The main takeaway from both doctors was clear: Do not be afraid to go to the hospital for non-coronavirus-related issues. Even though hospitals across the nation are facing a lack of resources, this does not mean that they want patients in need to put off their necessary visits. This has already been an issue observed by Lovely.
“One thing we’re worried about now is we’ve seen the ER volumes go way down, so people aren’t coming to the ER,” Lovely said. “What we’re afraid of is that when we do hit this peak, we’ll be right by the time when these people with chronic medical illnesses have reached a tipping point where they can’t wait anymore, and they have to come to the ER. Then they’re having to come at the time when everything is at its worst possible scenario.”

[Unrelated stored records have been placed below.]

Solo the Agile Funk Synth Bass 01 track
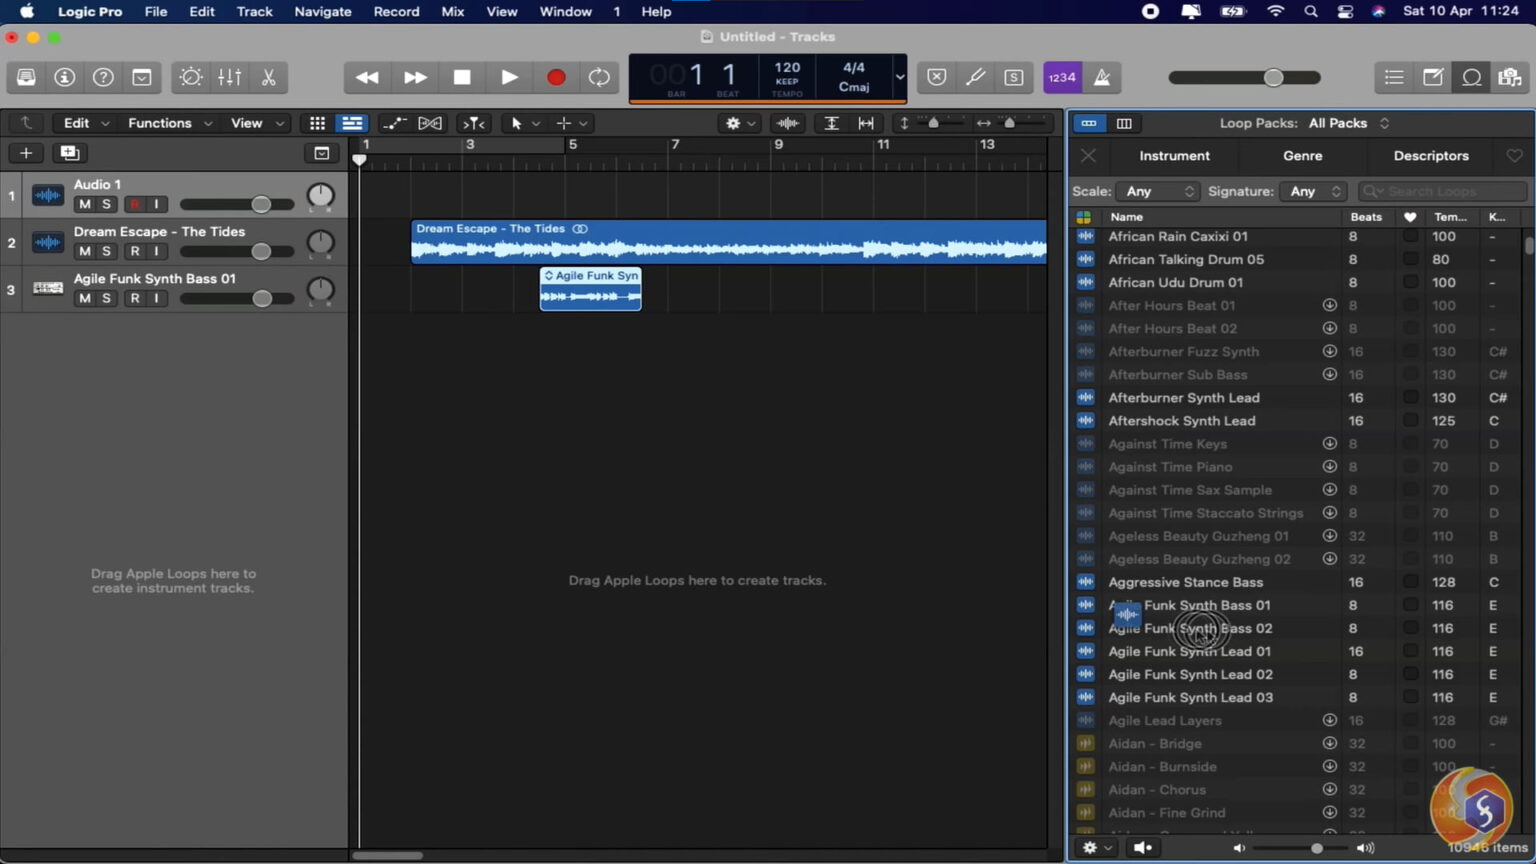1536x864 pixels. [109, 298]
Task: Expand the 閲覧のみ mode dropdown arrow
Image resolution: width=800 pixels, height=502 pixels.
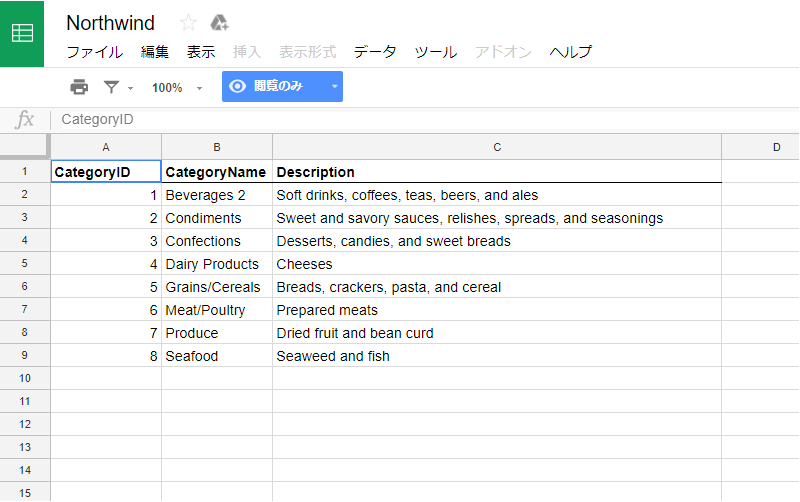Action: pos(334,87)
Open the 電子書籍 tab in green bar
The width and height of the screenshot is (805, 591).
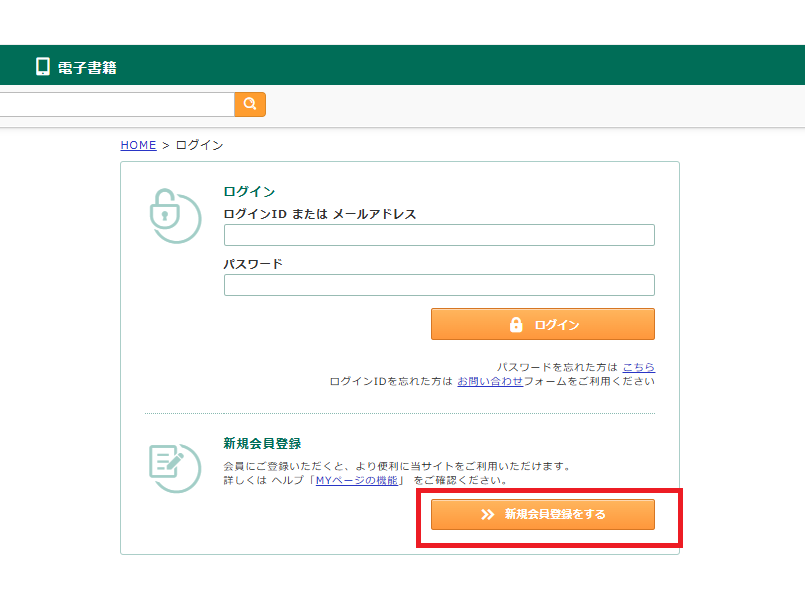tap(87, 68)
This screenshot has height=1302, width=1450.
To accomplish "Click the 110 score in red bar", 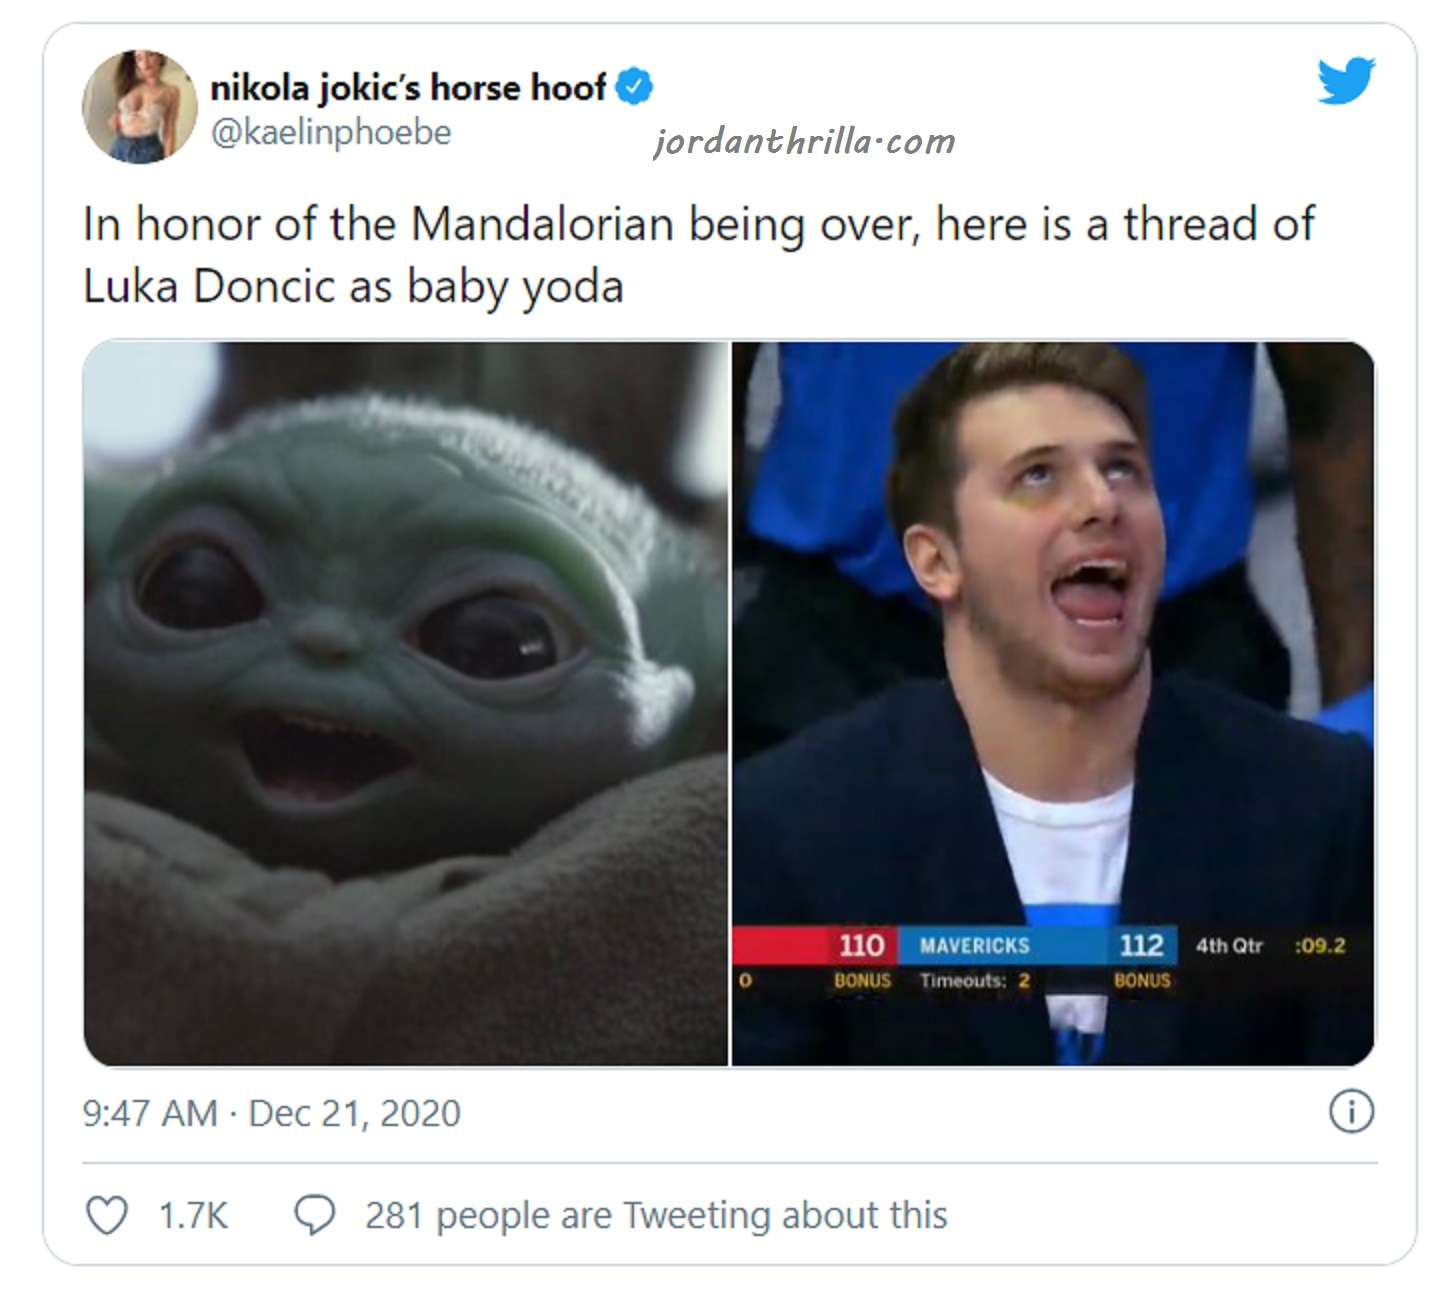I will [x=861, y=945].
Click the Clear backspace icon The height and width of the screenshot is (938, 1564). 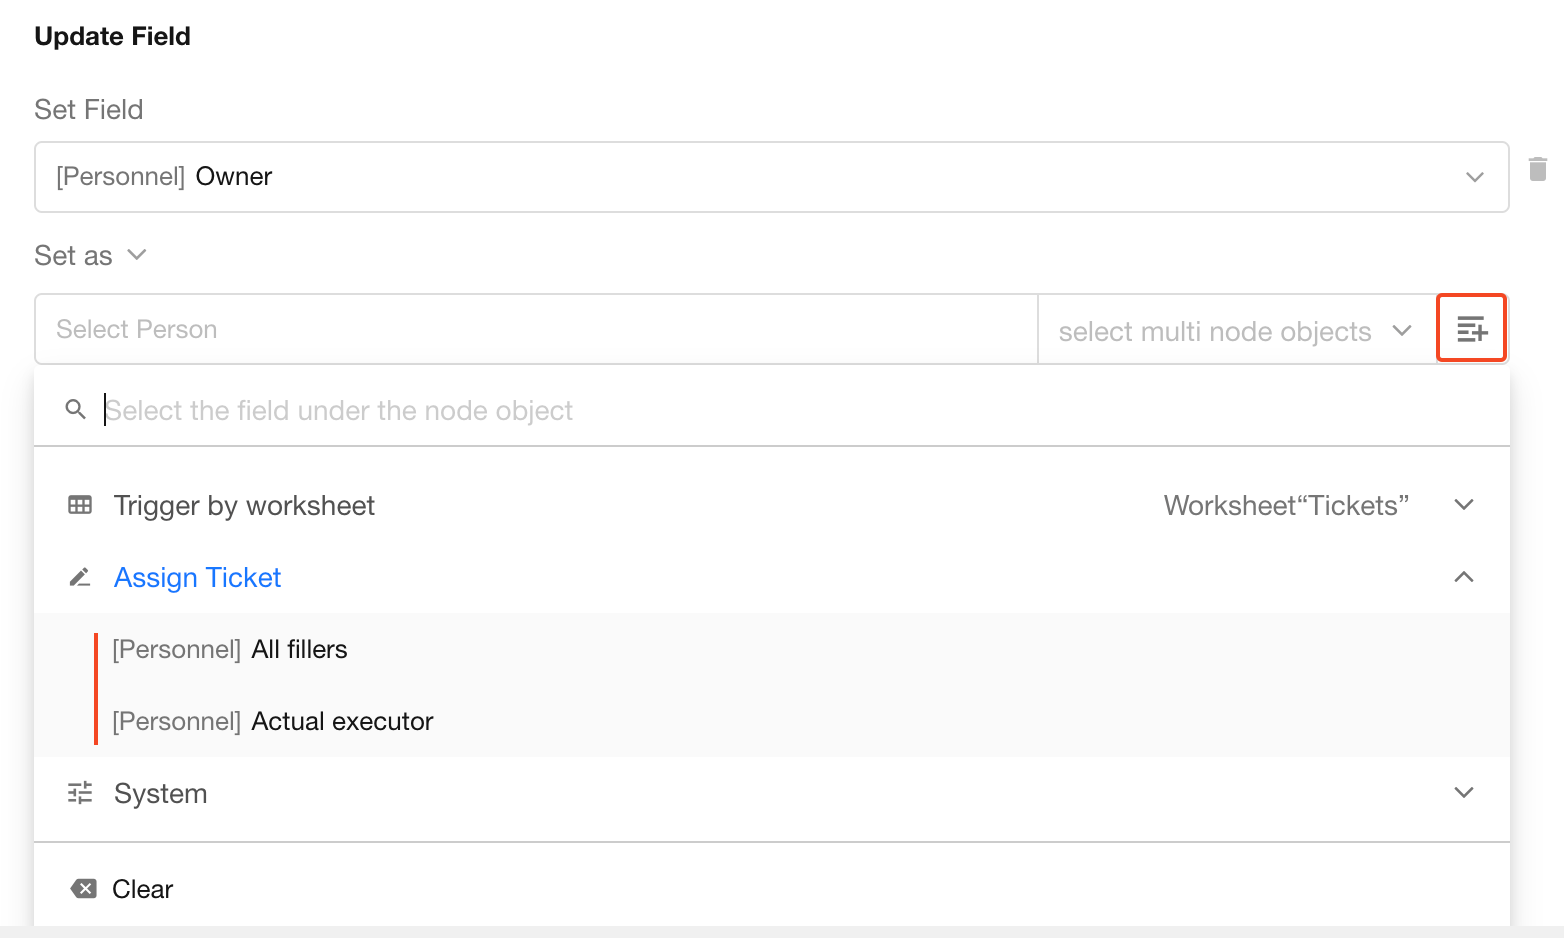coord(84,888)
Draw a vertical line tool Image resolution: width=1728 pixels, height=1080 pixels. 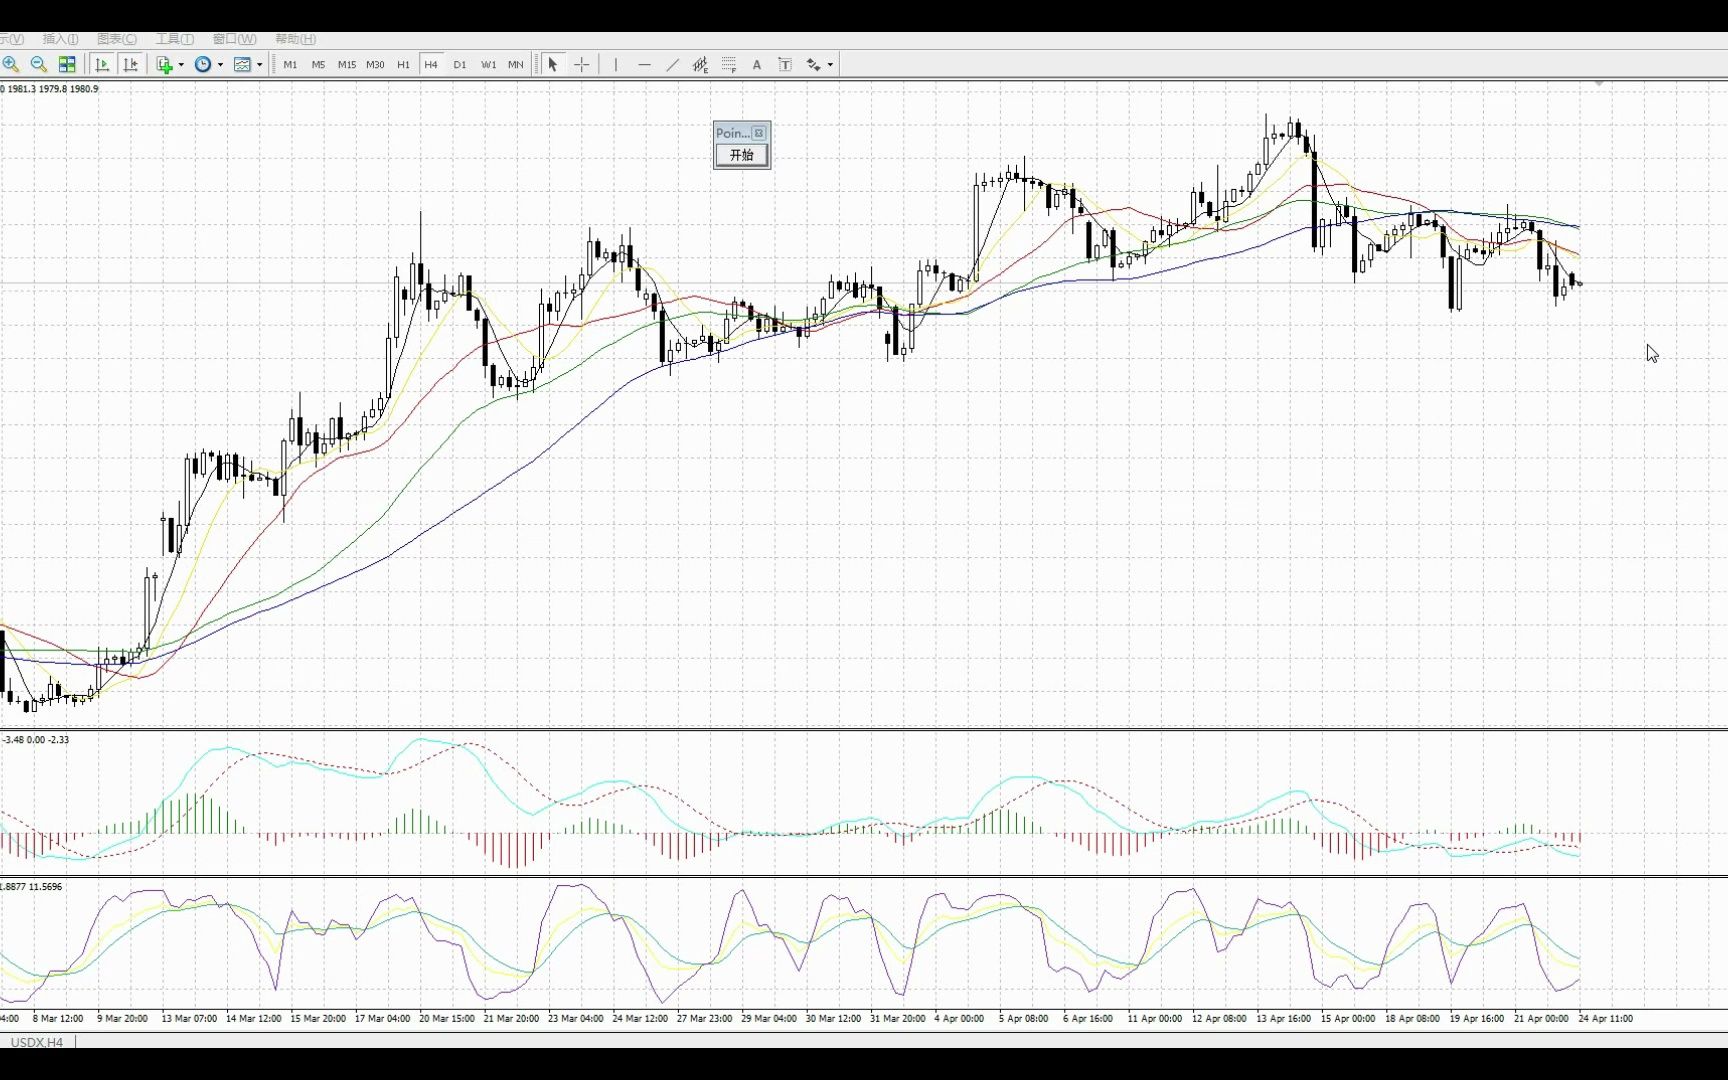coord(616,64)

According to data collected by Alabama Governor Kay Ivey’s coronavirus task force, the state currently has access to 12,585 hospital beds. If citizens partake in limited action and do not follow current lockdown and social distancing measures in place, hospitals statewide could see an overload within the next two weeks and would need about 60,000 additional beds by mid-May. If the state and local statutes are enforced, hospitals won’t see an overload until late May, with a significantly lower need for beds throughout the summer.
Each day, Tuscaloosa and the surrounding state are taking action to gather more resources and set up more makeshift hospital spaces wherever they can.
“We still have lots of opportunities to care for all those other patients,” Wilson said. “It [serves] a dual purpose, and we just want to encourage the citizens to realize that. Don’t forgo other reasons to come to the emergency room or to your doctor’s office or to the hospital. We have beds, we have physicians, we have staff, and we’re there to take care of your needs.”
Despite dire circumstances, staff members are optimistic about their ability to help those in need of any services and want to do so before things potentially get worse.
“The message we want to send is that you’re safe,” Lovely said. “Anybody that has a cough or cold symptoms is behind closed doors, and they go through a completely separate entrance. If you come to the ER for, you know, your normal medical problems or heart failure, or your chest pain or your belly pain, don’t be afraid to come to the ER. It’s safe. We’re as safe as anybody in the country, and we’ll have you taken care of safely and quickly, and we have plenty of staff that can take care of you.”
Lovely and Wilson warned that those who put off a hospital visit could be in a much more dangerous situation if they wait, due to a projected peak in coronavirus cases in the next two weeks.
“Please don’t forego your ongoing current chronic disease conditions,” Wilson said. “We’re here to serve you and take care of those needs as well, and we don’t want you to think you’re doing the best thing for yourself by delaying that. In fact, in the long run, you may wind up having an increased burden of disease, which is unfortunate, out of either fear or just not wanting to challenge us. Please don’t forego your needs, and we want you to come to DCH.”